満月の夜に河口や内湾で発生する現象「バチ抜け」。一体どんなものなのでしょうか?
(アイキャッチ画像提供:PhotoAC)
魚が狂喜乱舞する「バチ抜け」
寒さも峠を超え、徐々に気温が上がり始めるこの時期。陸上と比べ海中は少し季節が遅れると言われ、これから4月にかけて最も水温が低い時期を迎えます。
そのため水中に暮らす魚たちも活性が低く、なかなか元気に餌を追いかけようとはしません。しかしそんなこの時期に、とある条件下で発生するイベントにより突如、魚たちの活性が上がることがあります。
そのイベントとは「バチ抜け」。これは大潮の夜、河口部や浅い内湾でたくさんのゴカイが水面を泳ぎ回るというものです。魚たちにとっては、突然「無料の食べ放題」が開催されるようなもので、ゴカイを食するすべての魚が狂喜乱舞し、水面近くを泳ぎ回る様子が見られます。
なぜ「バチ抜け」が起こるのか
バチ抜けは、ゴカイ類の産卵行動と考えられています。
ゴカイは通常、外敵から身を守るために海底の砂や石の中で暮らしており、そこから全身を外に出すことはほぼありません。しかしそのままでは繁殖時期になってもパートナーに出会うことができず、交尾をすることができません。
かといって、パートナーを探すために闇雲に砂から飛び出しても、泳ぎの下手なゴカイたちはパートナーに出会う前に外敵に見つかって食べられてしまうのがオチです。
それらの問題を解決するため、産卵のタイミングを迎えたゴカイは、集団で一気に水中に泳ぎだすという行動を行います。これがバチ抜けです。こうすればパートナーとも出会いやすくなり、外敵に襲われる個体もたくさん出るものの、うまく逃れて子孫を残せる個体も増え、種の保存の上では問題がなくなるのです。
バチ抜けは満月であること、大潮であること、海が荒れていないことなど様々な条件が発生条件になっていると考えられています。
人が食べても美味しい!?
さて、バチ抜けで喜ぶのは実は魚だけではなく、人もです。それはもちろん、釣り人にとって魚が釣りやすくなるからと言うのもありますが、もっと直接的に、このバチ抜けしたゴカイを食材として尊ぶ地域があります。
ベトナムを始めとしたいくつかの地域では、バチ抜けのときにゴカイを捕獲し、揚げ物などにして賞味する文化があります。ゴカイはミミズのような見た目をしているため食べたいと思う人は少数派かもしれませんが、貝のひものような旨味と甘味があり意外に美味な食材です。

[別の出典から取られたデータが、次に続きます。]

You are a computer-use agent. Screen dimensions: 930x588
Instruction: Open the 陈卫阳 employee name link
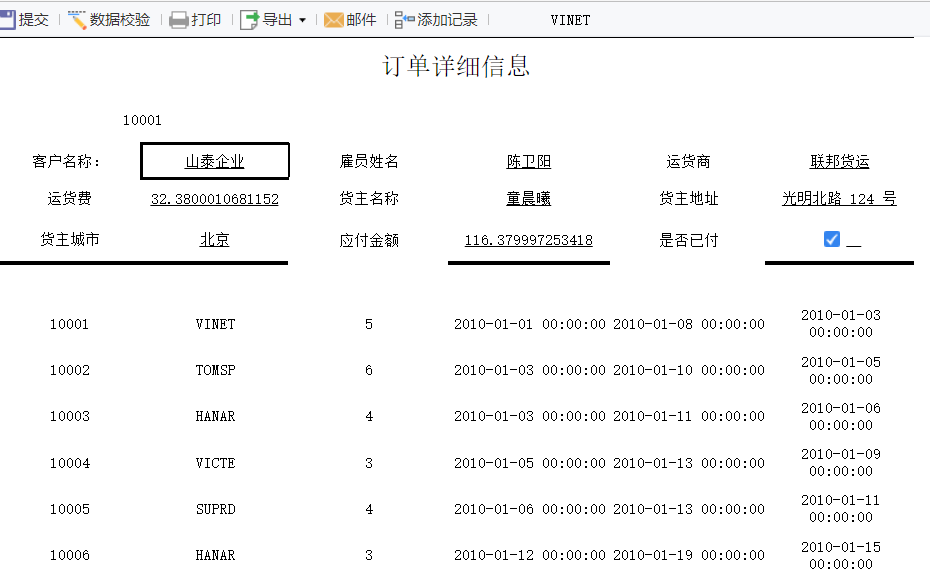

加えて、産卵を控え生殖巣が大きくなっているものは味も良くなると思われます。筆者は以前、釣り餌のゴカイ(アオイソメ)を食べてみたことがあるのですが、一般的な個体は青臭くて苦味が強く不味であったのに対し、繁殖に関与していると思われる個体は甘みが強く食べて美味しかった記憶があります。
タイミングが合えば大量に採れることも含め、バチ抜けするゴカイは食材としてのポテンシャルは大いにあるといえます。いつか我々の食材として注目される日も来るかもしれません。